Mombasa – Un homme a été inculpé devant un tribunal de Mombasa pour avoir publié de fausses informations selon lesquelles une femme aurait fraudé le gouverneur de Kilifi, Gideon Mun'garo, de 200 millions de KSh.
Jimmy Charles Mureithi a été traduit en justice lundi 8 avril et accusé de publication de fausses informations, contrairement à l'article 23 de la loi de 2018 sur l'utilisation abusive de l'informatique et la cybercriminalité.
Pourquoi Loise Makena a poursuivi le blogueur
Un communiqué du directeur du ministère public indique que la suspecte a terni le nom de Loise Makena après avoir prétendument publié de fausses informations sur son compte Facebook sous le nom de « Mureithi Wa Lucy », affirmant qu'elle avait fraudé le gouverneur de Kilifi, Mun'garo.
Mureithi, qui a comparu devant le magistrat résident principal David Odhiambo, a plaidé non coupable des accusations portées contre lui.

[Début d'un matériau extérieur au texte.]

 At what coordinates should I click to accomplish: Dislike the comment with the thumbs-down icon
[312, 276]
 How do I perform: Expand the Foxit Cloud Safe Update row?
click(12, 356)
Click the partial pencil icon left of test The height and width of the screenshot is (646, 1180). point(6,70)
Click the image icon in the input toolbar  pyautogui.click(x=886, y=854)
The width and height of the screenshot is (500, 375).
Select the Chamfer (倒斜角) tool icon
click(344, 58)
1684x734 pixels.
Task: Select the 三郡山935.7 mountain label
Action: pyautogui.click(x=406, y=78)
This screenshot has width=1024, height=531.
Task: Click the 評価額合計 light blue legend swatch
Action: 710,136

Odhiambo a ordonné que le blogueur soit détenu pendant deux jours au commissariat central de Mombasa pour permettre à la police de conclure son enquête.
Le tribunal a en outre ordonné qu'il comparaisse devant le tribunal le 11 avril 2024, où il serait libéré moyennant une caution de 500 000 KSh.
Que dit la loi sur l’utilisation abusive des ordinateurs et la cybercriminalité ?
Comme indiqué précédemment, James Muruthi Kihara, associé directeur de Kihara et Wyne Advocates, a déclaré Togolais.info que la loi sur l’utilisation abusive de l’ordinateur et la cybercriminalité, promulguée en 2018, criminalise la publication d’images spécifiques sur Internet sans consentement.
De telles images sont celles destinées à provoquer une détresse émotionnelle, communément appelée partage de matériel sexuel privé, qu'il s'agisse de photos ou de vidéos, d'une autre personne sans son consentement et à provoquer de l'embarras ou de la détresse.
Dans une interview exclusive, l'avocat chevronné a expliqué que les amoureux peuvent prendre des photos pour leur consommation privée, mais que les photos ou les vidéos finissent entre de mauvaises mains.